# gcc 2.95.3 -> gcc3.2

## lunatic

hi!

zum thema neueinrichtung des systems mit gcc3.2 gibt es hier im board schon etliche threads.

jetzt habe ich das auch mal versucht:

rm /etc/make.profile

ln -s /usr/portage/profiles/default-x86-2.0 /etc/make.profile

emerge --update gcc

emerge -e system

emerge -e world

das world läuft zwar gerade noch zuhause aber schon nach dem emerge -e system testete

ich kurz mit gcc -v und bekam 2.95.3 zurück....

hat jemand eine idee wo der fehler liegt?

wie kriege ich mein system komplett neu mit dem 3.2er übersetzt.

muss ich dafür den bootstrap prozess durchgehen?!

hoffe das leidige thema update ruft nicht zuviel verärgernis hervor.

bin ja so echt glücklich mit gentoo...aber ein apt-get update/upgrade ist immernoch unschlagbar :-/

gruß aus köln

david

----------

## KiLLaCaT

scheint als muestest du den gcc3.2 emergen. wie das geht, steht eh schon wirgentwo.

jax

----------

## lunatic

beim:

emerge --update gcc

saugt das system ja die 3.2 er sources und kompiliert sie.

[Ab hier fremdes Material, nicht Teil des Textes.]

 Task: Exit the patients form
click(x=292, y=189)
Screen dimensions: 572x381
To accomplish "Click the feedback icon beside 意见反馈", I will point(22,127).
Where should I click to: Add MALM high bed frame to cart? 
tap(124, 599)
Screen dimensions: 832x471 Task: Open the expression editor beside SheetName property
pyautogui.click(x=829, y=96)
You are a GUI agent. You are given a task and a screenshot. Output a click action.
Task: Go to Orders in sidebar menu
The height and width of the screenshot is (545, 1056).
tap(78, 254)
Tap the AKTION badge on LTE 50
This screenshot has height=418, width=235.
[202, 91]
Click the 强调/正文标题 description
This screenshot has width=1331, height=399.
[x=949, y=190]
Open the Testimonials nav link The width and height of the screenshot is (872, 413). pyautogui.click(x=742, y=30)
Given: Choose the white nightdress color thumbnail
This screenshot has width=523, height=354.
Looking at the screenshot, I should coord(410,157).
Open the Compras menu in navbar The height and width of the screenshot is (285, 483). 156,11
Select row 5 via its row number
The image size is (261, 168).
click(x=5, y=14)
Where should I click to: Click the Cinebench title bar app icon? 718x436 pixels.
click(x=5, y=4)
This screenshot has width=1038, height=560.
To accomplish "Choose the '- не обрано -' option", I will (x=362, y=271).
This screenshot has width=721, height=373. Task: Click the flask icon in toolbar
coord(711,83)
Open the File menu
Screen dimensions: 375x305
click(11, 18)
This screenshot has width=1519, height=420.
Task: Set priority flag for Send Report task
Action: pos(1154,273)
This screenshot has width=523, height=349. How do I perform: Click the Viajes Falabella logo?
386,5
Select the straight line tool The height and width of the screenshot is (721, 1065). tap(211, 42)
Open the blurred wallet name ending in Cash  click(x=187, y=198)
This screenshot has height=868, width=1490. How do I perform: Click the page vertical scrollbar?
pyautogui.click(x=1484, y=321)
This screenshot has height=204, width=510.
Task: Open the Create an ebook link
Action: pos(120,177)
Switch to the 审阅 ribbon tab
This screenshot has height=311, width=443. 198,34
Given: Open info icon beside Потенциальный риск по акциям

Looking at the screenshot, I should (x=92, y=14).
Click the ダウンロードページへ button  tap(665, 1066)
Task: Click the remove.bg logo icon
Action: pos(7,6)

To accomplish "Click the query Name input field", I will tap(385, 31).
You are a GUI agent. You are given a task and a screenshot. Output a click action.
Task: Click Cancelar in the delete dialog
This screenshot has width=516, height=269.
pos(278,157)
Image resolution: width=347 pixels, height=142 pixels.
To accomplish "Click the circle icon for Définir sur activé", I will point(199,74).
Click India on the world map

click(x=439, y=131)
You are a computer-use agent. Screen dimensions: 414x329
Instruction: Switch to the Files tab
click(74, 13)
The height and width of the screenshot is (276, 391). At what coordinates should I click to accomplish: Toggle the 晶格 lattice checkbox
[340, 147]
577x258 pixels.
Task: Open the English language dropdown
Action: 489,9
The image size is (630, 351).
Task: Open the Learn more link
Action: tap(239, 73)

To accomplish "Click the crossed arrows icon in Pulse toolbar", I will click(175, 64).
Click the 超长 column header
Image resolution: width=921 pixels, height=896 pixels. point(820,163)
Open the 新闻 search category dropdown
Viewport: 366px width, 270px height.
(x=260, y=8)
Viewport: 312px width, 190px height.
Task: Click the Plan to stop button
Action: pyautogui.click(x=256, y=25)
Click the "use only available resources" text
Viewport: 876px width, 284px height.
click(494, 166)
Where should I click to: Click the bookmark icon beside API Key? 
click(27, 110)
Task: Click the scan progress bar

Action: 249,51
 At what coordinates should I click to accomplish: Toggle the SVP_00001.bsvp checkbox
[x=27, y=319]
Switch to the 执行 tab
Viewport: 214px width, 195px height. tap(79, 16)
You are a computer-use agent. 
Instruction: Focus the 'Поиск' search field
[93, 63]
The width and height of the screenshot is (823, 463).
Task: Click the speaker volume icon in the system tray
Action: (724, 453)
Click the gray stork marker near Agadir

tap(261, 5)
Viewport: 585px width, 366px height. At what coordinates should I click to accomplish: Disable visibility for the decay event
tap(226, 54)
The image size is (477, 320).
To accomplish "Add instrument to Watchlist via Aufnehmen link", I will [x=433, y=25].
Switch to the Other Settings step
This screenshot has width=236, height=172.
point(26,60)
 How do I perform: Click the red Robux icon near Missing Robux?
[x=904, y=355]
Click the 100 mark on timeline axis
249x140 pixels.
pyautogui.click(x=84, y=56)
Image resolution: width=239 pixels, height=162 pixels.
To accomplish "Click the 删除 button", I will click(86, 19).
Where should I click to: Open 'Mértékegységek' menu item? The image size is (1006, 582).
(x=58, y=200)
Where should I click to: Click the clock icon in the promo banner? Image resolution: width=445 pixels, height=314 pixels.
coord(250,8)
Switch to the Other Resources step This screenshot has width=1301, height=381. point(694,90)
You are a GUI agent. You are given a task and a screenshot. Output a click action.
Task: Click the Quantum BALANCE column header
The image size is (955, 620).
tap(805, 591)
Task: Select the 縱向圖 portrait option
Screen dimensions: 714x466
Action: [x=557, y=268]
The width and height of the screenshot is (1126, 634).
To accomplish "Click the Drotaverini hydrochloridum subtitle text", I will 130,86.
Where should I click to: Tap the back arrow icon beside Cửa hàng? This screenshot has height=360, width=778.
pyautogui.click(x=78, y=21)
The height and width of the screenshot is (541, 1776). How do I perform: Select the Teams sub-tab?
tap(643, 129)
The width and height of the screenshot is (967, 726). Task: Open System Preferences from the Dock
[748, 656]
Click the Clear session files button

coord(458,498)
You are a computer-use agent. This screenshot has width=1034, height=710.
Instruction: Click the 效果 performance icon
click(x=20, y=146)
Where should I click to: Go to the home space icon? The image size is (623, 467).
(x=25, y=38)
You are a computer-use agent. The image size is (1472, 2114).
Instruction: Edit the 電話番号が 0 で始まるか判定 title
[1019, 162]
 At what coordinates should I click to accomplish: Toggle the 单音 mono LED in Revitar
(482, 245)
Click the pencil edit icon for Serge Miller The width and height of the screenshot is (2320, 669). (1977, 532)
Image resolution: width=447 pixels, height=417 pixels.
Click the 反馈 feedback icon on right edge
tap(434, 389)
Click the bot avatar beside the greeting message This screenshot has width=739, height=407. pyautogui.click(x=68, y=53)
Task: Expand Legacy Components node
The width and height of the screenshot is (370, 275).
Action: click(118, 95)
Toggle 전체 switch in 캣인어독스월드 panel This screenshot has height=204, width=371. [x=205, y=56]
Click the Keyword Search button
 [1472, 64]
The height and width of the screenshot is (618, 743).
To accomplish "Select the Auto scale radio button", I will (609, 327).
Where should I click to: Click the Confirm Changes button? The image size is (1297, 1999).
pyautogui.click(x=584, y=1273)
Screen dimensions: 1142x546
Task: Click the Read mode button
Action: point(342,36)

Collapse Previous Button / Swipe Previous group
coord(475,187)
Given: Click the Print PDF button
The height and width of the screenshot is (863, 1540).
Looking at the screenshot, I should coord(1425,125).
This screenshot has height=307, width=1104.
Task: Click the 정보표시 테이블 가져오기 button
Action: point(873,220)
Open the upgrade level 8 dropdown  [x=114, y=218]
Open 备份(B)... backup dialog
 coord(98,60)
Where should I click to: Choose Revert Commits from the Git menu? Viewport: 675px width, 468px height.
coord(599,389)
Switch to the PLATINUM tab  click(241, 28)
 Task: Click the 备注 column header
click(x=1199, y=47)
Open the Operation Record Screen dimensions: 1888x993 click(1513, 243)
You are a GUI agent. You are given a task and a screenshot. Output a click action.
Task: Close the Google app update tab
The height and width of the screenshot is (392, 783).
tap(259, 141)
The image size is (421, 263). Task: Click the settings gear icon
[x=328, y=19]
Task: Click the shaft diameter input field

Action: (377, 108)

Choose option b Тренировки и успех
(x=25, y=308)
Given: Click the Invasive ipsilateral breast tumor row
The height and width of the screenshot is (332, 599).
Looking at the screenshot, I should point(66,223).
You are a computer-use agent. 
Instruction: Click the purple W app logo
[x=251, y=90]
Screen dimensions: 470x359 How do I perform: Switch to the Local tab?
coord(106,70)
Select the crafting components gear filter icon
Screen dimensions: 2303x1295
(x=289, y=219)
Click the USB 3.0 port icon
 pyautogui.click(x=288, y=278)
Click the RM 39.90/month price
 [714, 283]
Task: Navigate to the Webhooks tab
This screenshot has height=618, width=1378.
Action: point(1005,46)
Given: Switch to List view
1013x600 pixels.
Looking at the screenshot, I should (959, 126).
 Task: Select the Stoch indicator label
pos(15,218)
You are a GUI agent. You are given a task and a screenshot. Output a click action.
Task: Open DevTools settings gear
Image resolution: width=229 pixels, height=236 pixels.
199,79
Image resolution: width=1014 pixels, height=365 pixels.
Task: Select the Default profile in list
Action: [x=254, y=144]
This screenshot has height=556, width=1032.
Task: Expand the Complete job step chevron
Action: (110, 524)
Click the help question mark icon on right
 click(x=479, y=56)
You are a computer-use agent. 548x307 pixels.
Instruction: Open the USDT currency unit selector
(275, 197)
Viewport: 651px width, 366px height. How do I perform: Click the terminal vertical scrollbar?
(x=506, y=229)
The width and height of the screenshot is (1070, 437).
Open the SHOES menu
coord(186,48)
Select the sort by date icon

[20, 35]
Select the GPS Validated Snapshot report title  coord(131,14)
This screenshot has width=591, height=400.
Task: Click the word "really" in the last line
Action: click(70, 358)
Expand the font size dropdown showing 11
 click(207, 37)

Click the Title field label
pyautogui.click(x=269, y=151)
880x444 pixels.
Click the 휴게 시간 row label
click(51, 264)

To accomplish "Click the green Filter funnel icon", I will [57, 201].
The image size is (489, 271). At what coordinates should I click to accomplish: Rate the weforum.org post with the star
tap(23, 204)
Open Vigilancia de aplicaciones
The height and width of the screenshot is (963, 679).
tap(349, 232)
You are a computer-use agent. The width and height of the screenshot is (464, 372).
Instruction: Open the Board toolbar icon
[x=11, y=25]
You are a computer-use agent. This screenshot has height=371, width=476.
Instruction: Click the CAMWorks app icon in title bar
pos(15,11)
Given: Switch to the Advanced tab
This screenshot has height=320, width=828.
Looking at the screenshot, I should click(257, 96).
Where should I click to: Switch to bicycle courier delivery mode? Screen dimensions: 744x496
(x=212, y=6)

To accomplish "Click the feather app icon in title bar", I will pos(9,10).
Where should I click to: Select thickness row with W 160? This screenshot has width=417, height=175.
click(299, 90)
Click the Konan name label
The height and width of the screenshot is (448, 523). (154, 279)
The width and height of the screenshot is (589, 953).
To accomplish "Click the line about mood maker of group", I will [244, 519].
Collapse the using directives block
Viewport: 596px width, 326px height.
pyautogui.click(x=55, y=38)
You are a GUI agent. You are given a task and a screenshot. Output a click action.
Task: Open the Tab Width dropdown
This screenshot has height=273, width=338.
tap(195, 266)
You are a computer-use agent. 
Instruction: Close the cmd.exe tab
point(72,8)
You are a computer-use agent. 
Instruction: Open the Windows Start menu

nur bei den folgebefehlen wird immernoch der alte benutzt

trotz der verlinkung von make.profile

david

----------

## ElCondor

hat schon jemand ein direkt-update eines system von 2.95 auf 3.2 gemacht  :Question:  ahja: erfolgreich gemacht, latürnich!

* ElCondor pasa *

----------

## anarchist

ja ich, ging ohne probleme, mit der anleitung : http://lists.gentoo.org/pipermail/gentoo-dev/2002-August/014324.html

soviel mehr speed bringt es euch aber nicht, auch nicht wenn ihr nen amd habt, so wie ich, also nicht enttaeuscht sein  :Wink: 

----------